## [Exercise]
What is needed is each line of the data below that holds the string "axis".

#### Data for processing

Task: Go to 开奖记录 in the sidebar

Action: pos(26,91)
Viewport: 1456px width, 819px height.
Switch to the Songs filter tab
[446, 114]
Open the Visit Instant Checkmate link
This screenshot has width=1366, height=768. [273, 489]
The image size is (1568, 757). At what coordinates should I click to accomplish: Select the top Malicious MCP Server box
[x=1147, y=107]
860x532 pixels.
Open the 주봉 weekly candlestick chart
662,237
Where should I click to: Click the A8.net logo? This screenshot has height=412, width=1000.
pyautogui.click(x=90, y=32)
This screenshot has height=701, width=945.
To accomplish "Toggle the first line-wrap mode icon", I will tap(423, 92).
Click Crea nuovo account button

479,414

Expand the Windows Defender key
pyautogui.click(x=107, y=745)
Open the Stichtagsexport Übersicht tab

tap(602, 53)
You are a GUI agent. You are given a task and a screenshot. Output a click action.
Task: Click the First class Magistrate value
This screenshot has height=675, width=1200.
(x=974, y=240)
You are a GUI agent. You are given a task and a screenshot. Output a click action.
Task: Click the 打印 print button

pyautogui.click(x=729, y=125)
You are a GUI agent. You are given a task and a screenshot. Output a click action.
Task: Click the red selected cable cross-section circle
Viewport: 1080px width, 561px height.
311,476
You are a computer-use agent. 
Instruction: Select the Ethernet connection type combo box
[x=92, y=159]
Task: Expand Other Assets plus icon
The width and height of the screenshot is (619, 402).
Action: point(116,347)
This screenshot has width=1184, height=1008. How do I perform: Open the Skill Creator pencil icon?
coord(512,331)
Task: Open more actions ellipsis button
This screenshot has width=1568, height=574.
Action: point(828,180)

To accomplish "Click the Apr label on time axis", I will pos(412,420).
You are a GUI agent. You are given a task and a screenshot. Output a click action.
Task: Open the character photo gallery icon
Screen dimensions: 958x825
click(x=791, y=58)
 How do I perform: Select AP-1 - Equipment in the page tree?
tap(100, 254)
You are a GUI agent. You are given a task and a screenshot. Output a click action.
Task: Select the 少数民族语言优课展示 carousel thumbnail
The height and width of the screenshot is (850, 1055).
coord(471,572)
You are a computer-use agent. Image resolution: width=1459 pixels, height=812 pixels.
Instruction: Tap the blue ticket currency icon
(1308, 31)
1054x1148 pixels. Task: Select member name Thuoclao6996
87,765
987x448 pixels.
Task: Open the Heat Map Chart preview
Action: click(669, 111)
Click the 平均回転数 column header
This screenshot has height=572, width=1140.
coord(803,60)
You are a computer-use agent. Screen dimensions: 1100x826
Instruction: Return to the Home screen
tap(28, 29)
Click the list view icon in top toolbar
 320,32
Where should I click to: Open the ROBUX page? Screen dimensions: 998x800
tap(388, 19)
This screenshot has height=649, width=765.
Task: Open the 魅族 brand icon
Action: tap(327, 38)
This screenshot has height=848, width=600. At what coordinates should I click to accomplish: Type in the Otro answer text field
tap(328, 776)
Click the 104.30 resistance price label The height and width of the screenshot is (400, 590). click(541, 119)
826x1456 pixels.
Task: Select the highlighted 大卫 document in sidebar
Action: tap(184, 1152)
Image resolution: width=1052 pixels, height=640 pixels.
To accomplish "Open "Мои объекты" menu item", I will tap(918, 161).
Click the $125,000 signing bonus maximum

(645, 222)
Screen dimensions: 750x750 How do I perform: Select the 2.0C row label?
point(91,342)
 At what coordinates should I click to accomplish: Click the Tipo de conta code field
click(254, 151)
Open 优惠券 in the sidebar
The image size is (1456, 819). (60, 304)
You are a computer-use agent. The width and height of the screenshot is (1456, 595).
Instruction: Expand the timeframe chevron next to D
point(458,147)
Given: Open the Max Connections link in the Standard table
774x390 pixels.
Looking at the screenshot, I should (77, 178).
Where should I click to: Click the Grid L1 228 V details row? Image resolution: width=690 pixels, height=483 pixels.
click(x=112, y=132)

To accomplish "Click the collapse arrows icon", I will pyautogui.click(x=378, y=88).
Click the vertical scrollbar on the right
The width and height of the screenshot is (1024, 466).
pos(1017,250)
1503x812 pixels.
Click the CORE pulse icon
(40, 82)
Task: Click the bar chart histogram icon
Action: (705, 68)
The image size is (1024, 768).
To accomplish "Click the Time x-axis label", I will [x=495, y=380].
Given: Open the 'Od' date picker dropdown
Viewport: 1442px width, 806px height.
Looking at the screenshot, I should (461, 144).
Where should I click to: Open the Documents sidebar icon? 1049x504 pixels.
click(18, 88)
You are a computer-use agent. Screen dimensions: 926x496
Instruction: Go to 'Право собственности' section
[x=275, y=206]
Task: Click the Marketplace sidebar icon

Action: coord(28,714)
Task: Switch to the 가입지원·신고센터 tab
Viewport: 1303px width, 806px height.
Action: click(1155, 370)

########

## [Reply to the task]
To accomplish "Click the Apr label on time axis", I will pos(412,420).
To accomplish "Click the Time x-axis label", I will [x=495, y=380].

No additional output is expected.